Секундант Зарецкий, как и положено, выносит пистолеты. В нормальном театре это «пугачи» — они делают деликатный хлопок, выпускают симпатичное облачко дыма, и все счастливы. Но в тот вечер за кулисами случился какой-то тектонический сдвиг в мозгах реквизитора. То ли он что-то перепутал, то ли решил, что «натурализм — наше всё», но факт остается фактом: в руки Лион-Гурьеву попал настоящий, боевой, заряженный ствол (или, как говорят, реквизитор вкатил туда двойную дозу пороха).

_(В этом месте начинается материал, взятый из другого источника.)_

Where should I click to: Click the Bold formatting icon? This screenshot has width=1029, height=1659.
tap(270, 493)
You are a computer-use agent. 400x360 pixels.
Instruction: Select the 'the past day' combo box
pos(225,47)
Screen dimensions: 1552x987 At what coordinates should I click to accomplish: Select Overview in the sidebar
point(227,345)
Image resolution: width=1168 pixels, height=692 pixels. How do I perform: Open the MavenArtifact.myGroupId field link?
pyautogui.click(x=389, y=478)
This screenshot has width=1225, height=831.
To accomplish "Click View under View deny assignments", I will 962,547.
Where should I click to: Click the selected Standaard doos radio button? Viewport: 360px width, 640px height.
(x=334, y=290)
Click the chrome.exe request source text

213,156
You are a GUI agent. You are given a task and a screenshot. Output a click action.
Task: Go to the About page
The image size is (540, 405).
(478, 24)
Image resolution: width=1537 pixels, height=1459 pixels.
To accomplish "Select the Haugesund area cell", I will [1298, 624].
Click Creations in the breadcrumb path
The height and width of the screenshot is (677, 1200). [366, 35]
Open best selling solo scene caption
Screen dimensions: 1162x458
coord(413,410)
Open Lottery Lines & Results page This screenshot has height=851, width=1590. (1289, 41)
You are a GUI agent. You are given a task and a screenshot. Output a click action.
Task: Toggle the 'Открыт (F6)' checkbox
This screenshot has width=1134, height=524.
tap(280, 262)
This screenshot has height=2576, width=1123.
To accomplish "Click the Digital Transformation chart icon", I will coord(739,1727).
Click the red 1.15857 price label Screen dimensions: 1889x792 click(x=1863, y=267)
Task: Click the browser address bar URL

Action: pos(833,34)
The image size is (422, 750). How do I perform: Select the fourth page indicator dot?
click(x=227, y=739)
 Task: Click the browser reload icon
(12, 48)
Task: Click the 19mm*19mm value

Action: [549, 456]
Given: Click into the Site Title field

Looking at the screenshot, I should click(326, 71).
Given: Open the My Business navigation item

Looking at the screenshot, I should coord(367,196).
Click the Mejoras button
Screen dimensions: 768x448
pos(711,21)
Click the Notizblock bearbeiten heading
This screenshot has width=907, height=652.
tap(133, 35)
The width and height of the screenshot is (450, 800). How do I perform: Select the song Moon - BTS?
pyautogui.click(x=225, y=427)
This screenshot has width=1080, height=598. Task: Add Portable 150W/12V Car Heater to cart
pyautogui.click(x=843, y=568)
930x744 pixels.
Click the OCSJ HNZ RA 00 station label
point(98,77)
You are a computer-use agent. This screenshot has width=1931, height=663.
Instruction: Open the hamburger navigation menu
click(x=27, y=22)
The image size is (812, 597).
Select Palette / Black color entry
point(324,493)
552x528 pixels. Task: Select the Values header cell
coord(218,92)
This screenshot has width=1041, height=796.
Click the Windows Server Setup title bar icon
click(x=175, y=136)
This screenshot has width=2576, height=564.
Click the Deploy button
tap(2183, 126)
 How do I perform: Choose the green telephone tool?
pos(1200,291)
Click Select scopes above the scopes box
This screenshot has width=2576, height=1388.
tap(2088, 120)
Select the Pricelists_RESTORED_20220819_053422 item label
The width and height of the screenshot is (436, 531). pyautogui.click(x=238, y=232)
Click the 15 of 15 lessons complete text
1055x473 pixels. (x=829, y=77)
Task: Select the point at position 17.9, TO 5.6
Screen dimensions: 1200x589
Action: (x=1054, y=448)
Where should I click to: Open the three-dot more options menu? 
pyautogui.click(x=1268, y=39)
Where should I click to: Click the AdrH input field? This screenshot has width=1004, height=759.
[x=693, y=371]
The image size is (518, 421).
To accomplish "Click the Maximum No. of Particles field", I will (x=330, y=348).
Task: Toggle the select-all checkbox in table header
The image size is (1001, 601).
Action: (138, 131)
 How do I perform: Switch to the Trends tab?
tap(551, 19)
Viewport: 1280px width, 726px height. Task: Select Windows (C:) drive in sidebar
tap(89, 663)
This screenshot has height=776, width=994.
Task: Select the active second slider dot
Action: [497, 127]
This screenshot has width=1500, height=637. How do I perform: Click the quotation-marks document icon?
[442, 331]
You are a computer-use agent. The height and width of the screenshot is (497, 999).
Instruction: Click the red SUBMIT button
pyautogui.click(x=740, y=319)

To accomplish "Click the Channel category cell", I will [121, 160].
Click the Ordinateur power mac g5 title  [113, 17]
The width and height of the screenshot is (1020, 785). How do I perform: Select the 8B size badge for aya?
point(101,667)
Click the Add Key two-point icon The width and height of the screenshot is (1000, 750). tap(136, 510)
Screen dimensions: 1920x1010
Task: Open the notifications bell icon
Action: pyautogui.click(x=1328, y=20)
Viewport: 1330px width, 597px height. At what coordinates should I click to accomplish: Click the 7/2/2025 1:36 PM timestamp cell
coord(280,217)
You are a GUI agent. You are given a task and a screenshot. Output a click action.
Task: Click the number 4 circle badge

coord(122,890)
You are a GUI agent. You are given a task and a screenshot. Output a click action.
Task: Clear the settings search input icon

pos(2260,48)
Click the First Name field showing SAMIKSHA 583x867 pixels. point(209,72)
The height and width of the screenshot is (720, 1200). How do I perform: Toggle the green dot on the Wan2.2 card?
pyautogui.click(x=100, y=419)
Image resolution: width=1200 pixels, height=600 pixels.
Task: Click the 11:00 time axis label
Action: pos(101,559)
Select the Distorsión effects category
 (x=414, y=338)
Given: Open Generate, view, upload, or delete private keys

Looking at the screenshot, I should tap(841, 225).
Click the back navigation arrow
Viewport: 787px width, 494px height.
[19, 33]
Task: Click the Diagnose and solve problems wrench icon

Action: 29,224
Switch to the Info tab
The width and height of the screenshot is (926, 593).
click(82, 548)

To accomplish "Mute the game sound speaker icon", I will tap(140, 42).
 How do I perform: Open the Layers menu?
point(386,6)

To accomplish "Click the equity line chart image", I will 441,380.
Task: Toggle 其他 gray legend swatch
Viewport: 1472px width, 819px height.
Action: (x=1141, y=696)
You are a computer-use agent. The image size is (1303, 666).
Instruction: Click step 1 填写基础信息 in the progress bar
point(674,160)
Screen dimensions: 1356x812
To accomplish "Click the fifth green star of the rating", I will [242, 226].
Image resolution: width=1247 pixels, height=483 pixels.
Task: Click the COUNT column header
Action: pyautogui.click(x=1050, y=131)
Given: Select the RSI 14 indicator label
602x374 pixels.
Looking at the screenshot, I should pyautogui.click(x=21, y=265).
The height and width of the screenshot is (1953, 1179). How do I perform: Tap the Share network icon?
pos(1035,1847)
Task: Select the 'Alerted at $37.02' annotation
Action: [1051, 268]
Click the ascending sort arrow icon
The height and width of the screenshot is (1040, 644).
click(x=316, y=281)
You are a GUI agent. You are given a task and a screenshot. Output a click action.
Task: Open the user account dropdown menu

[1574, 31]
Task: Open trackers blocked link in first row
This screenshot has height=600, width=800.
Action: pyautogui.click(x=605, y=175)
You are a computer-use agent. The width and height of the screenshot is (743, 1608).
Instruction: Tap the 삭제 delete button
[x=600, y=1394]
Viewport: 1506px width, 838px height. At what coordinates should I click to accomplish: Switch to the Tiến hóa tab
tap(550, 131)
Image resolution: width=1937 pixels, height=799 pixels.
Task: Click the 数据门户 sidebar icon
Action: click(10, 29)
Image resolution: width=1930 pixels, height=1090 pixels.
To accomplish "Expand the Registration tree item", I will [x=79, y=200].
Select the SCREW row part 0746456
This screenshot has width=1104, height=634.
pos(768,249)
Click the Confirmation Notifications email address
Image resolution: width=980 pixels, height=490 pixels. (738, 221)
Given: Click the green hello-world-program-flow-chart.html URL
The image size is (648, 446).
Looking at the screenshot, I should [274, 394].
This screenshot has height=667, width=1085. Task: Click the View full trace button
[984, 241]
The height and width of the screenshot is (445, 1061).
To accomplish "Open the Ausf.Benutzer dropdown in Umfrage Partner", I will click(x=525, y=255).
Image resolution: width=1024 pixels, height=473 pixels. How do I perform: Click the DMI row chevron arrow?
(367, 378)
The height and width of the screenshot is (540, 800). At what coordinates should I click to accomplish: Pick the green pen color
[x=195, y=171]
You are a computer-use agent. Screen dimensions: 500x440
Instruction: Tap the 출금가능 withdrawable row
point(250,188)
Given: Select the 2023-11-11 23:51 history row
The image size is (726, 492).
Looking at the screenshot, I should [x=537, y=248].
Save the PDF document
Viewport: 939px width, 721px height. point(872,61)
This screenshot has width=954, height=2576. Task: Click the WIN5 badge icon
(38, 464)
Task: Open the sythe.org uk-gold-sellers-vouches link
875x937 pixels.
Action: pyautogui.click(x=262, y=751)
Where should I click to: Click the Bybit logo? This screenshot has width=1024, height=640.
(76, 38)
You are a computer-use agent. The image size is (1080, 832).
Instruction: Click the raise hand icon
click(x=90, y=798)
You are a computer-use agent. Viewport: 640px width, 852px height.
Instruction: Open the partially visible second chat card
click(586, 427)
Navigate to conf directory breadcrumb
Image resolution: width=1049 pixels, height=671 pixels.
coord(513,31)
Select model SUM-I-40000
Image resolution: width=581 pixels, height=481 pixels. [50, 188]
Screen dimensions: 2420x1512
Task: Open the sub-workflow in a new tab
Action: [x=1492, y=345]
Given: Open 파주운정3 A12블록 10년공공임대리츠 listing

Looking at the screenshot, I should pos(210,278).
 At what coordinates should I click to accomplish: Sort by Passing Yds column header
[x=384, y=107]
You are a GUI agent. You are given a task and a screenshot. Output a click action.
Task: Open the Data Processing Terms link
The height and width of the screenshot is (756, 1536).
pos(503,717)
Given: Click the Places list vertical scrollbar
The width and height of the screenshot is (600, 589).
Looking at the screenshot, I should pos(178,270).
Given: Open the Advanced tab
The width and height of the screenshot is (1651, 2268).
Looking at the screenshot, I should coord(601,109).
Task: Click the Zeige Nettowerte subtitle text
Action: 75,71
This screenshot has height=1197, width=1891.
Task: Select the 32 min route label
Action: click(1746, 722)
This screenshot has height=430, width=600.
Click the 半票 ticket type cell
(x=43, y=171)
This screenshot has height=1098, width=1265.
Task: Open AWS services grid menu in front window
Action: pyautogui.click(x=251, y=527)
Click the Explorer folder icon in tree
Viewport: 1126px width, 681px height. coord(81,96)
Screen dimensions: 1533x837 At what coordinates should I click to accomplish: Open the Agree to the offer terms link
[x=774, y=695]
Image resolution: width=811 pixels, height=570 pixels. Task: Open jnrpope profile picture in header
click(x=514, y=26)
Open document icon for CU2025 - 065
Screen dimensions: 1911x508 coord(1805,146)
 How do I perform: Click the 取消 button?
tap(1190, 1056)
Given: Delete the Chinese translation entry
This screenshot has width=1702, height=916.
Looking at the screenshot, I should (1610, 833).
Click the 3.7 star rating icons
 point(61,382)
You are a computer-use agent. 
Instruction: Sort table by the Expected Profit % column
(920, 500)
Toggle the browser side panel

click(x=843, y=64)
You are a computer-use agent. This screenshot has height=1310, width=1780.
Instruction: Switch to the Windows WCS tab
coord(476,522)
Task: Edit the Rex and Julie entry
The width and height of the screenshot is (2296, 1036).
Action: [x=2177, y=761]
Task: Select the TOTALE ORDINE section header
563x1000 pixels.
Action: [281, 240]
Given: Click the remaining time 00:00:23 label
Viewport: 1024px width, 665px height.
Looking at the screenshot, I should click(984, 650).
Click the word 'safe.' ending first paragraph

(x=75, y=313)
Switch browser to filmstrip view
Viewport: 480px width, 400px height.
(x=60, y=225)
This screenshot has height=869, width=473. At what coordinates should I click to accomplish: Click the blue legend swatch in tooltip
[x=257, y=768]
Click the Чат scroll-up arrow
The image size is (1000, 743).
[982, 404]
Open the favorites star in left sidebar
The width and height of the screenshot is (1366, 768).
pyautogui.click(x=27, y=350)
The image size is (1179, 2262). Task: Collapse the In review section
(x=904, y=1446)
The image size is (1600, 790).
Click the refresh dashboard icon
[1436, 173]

Наступает момент истины. Онегин — баритон Андрей Иванов — стоит с видом скучающего денди — мол, «давай уже, стреляй, мне еще на бал успеть надо». Ленский, весь в образе, возвышенный и трагичный, поднимает руку... и тут происходит то, чего никто не ожидал. То ли палец тенора дрогнул, то ли рефлекс сработал, но Ленский стреляет первым. Причем делает это не по-театральному.
Раздается такой ГРОХОТ, что у первых рядов едва не вылетают пломбы. В воздухе отчетливо пахнет не театральной пылью, а самым настоящим порохом. Андрей Иванов, который по всем законам жанра должен был остаться стоять (ведь это он должен убить Ленского чуть позже), от неожиданности и чисто физического шока — представьте, над ухом реально бабахнуло! — просто теряет сознание. Он рушится в бутафорский снег не как аристократ, а как подкошенный сноп.
В театре воцаряется тишина, которую можно резать ножом. Дирижер застыл, скрипачи боятся дыхнуть. Зрители в шоке: «Ничего себе, — думают, — как они классику переосмыслили! Онегин-то, оказывается, слабак, от страха помер!»
На сцене стоит Ленский. Живой. С дымящимся пистолетом. Перед ним лежит Онегин. Мертвый (ну, или очень на то похожий). Сценарий разорван в клочья, логика Пушкина вышла в окно, режиссер за кулисами, скорее всего, уже ищет веревку и мыло. Нужно как-то заканчивать спектакль, а «убийца» Ленский всё еще должен петь, хотя по сюжету он уже должен лежать трупом.
И тут тенор проявляет ту самую гениальность, которая отличает артиста от говорящей головы. Он не побежал звать врача, не начал махать руками. Он медленно, сохраняя трагическую осанку, подошел к лежащему без чувств Онегину, склонился над ним, убедился, что тот дышит (хоть и в глубоком нокауте), а затем медленно повернулся к залу.
В полной тишине, с непередаваемой горечью в голосе, он произнес фразу, которая вошла в историю театральных баек:
— Убит!.. Да не тот...
Зал взорвался. Это был триумф. Секундант, мгновенно сообразивший, что к чему, подбежал, подхватил бесчувственного Андрея Иванова под мышки, и они вместе с «победителем» тенором потащили «героя» за кулисы, стараясь сохранять максимально скорбные лица.
Говорят, Онегин пришел в себя уже в гримерке и первым делом спросил, не началась ли война. А зрители потом еще долго обсуждали, какую глубокую психологическую подоплеку вложил режиссер в этот поворот: мол, Онегин был настолько пуст внутри, что его сердце не выдержало первого же выстрела.
Вот вам и «нафталинная классика». Пока есть люди, способные на такую импровизацию, и пока музыка звучит там, где она родилась, никакие случайные выстрелы искусству не страшны. Главное — уметь вовремя сказать нужную фразу, даже если перед тобой лежит «убитый» не по сценарию товарищ.